New clause 5 would ensure that employment tribunals had jurisdiction to hear claims relating to the duty in new section A1 of the Higher Education and Research Act 2017. This Bill has been introduced in part because of the high-profile instances of academics being dismissed. Many of the controversial examples have involved extramural speech rather than research or teaching, which again emphasises the importance of our earlier discussion grappling with the proper ambit of protection of academic freedom
The Committee will recall that Kathleen Stock, who gave oral evidence, faced calls for her dismissal due to her gender critical views. In 2019, we heard about Sarah Honeychurch, a lecturer who was sacked as editor of the academic journal Hybrid Pedagogy after signing an open letter to The Sunday Times criticising LGBT training in universities. What legal remedy do such academics currently have? One may argue that higher education providers, as public authorities, could be judicially reviewed, but judicial reviews are often prohibitively expensive, particularly for junior academics. Moreover, judicial review does not ordinarily review the merits of an decision, but more usually involves consideration of whether the correct procedures have been followed, which may still not capture some of the mischiefs identified by the Government before introducing the Bill.

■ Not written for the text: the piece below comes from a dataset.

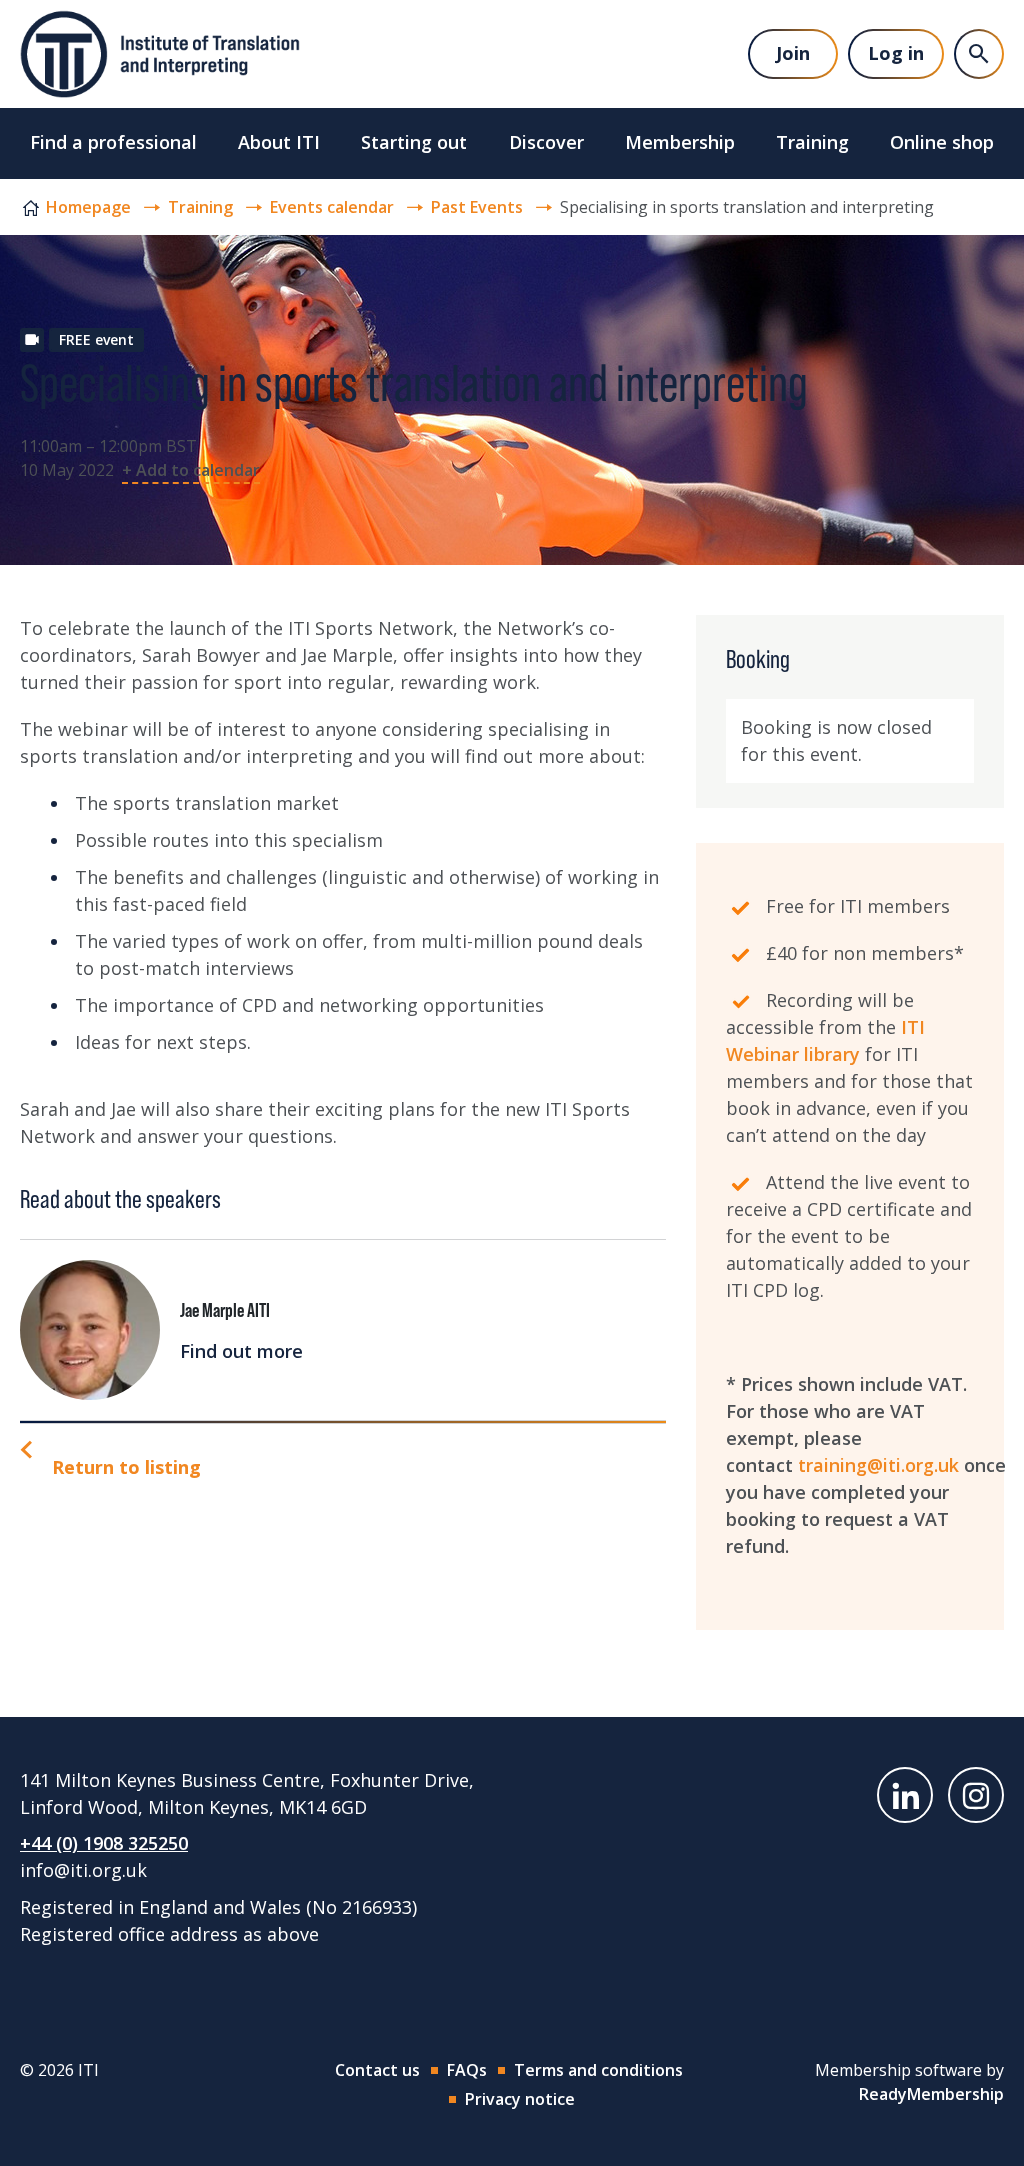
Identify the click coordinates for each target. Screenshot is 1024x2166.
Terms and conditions (598, 2070)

Crucially, there is a real risk that, even if they were able to pursue a claim in the High Court, a dismissed academic may not be able to claim dismissal-related losses if they were dismissed due to an exercise of their lawful free speech and academic freedom. In the case of Johnson v. Unisys Ltd, the House of Lords took the view that the clear intent of Parliament was that dismissal-related cases and claims of a similar nature
“should be decided by specialist tribunals, not the ordinary courts of law.”
That is why I have tabled this modest but hugely significant amendment. We must ensure that those who have been dismissed due to the exercise of academic freedom have an appropriate route of challenge in the employment tribunal—a venue that has the relevant specialisms to deal with dismissal claims, recognising the spirit of and understanding the letter of the law the Bill will introduce. Employment tribunals also have appropriate procedures to simply and significantly reduce the cost burden of claims, especially when compared with the complexity and expense of claims in other proceedings, such as judicial review proceedings.
It may be argued that employment tribunals already deal with claims concerning free speech and that is correct, but invariably such claims must be linked to a protected characteristic, in particular freedom of religion or belief, which has a very specific meaning in equality and discrimination law. I anticipate that most academics would not ordinarily be able to argue that their academic viewpoint springs from their philosophical or religious beliefs, and nor should they have to. Academic freedom is there to ensure that academics have the space to rigorously test and develop new ideas. Dismissal on that basis ought to qualify for specific and special protection with meaningful remedies.
The amendment would address that problem and is consistent with evidence we heard, such as the recommendations from Tom Simpson, who said, for example,
“would seriously support considering introducing the employment tribunal as the first court to consider cases of dismissal in that situation, in addition to the existing measures in here.”––[Official Report, Higher Education (Freedom of Speech) Public Bill Committee,
I spoke about the Bill to associate professor in the faculty of law at Oxford, Paul Yowell, and I thank him for his time. He particularly emphasised how important he considers such an amendment. I take the opportunity to refer colleagues to his Policy Exchange paper published in the last few days, “The Future of Equality”.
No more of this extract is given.